# Questions to answer
A - Reproduce the part of the essay on DI frameworks starting with "That’s a long" and going on through "dependency injection framework.", switching "Android repo" to "mobile repo".
B - Answer these questions using the essay on DI frameworks.
(i) What two things has the author dealt with over their career so far?
(ii) What did the large codebase mostly use to solve its dependency problem?
(iii) In the unit testing example, how many singleton dependencies does the thing have?
C - Carry on the essay on DI frameworks and singletons from its last sentence.
----- Supplied text -----
Code Gravity

I’ve found myself spending an unexpected amount of time in the DI space lately.

This is... unfortunate, maybe? I don’t actually like having to deal with DI frameworks! For my entire career so far, I have dealt with two things: Dagger, and nothing. Dagger I know well enough to get what I need to do done (sort of); nothing I know extremely well, and find a lot more fun to use when I can get away with it.

And yet: here I am, knowing more about Dagger2 than I ever have in my life, and besides that coming to advocate pretty hard for DI frameworks in general.

How did I get here???

That’s a long story, but one huge part of it was seeing a large codebase that did not use a DI framework at all. An enormous business with at least a few hundred thousand lines of code across their Android repo, with no dependency injection framework.

The solution to the dependency problem in that codebase was mostly to use singletons. That is obviously bad and causes its own kinds of problems, but it actually does solve some real problems that company had: for example, startup time was extremely important for their business, and singletons made the shape of that problem clear and solveable in code.

But the singletons themselves were not the primary problem. Singletons themselves are kind of a... linear kind of badness.

Here's what I mean by that:

If you have a dependency that is accessed via a singleton, it causes problems that are roughly proportional to the number of singletons you have. For example, let's say that I want to unit test a thing, and it has 5 singleton dependencies. I can fix this by switching those to injected dependencies. The amount of work that it will take to discover and fix that is (hand waving here) something like 5 times the amount of work that it will take to fix one singleton problem. So singletons are bad, yes, but they each dig a hole about their own size.
----- Data to examine -----
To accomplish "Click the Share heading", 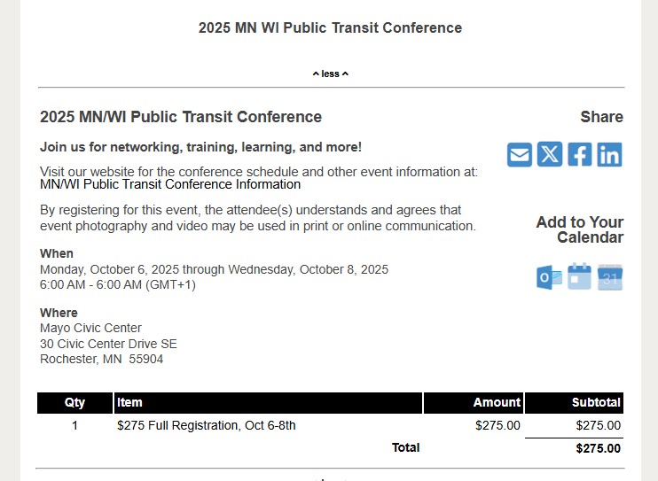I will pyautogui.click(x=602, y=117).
-----
----- Data to examine -----
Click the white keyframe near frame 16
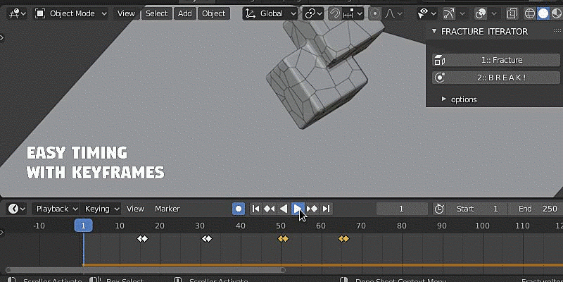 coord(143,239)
-----
# Task results
A -
That’s a long story, but one huge part of it was seeing a large codebase that did not use a DI framework at all. An enormous business with at least a few hundred thousand lines of code across their mobile repo, with no dependency injection framework.

B -
(i) Dagger, and nothing.
(ii) Singletons.
(iii) 5.

C -
No, what really wrecked my day at that job was a problem with a greater order of badness: code gravity.

By “code gravity,” I mean “any force in the codebase that pushes code together”. I see code gravity exert itself via two methods:

We had singleton problems, yes, but we had huge code gravity problems caused by our dependency patterns. Cultural contributions were significant (e.g. there was not a strong unit testing culture), but the lack of a DI framework was a major contributor.

Code gravity is worse than singletons because it's not a linear kind of badness:

That gravity problem is very, very, serious, more serious than it appears at first glance. This is because a growing codebase needs maintenance and gardening in proportion to its increasing size; that is, you need to refactor your code more the bigger it is. But the gravity from your dependency problem is also increasing with the size of your codebase!

This gravity effect ends up being systemic; “god object” is the pithy name for this disease, but it is more like an overgrown garden. Too many things are where you don’t want them, and you can’t prune them away or move them easily to get real work done. And it’s only getting worse over time.

That's why dependency injection frameworks are important. They solve a problem, yes. But more importantly, they universally dial down your code gravity problem everywhere you use them. They change how your code grows, and that is a big deal.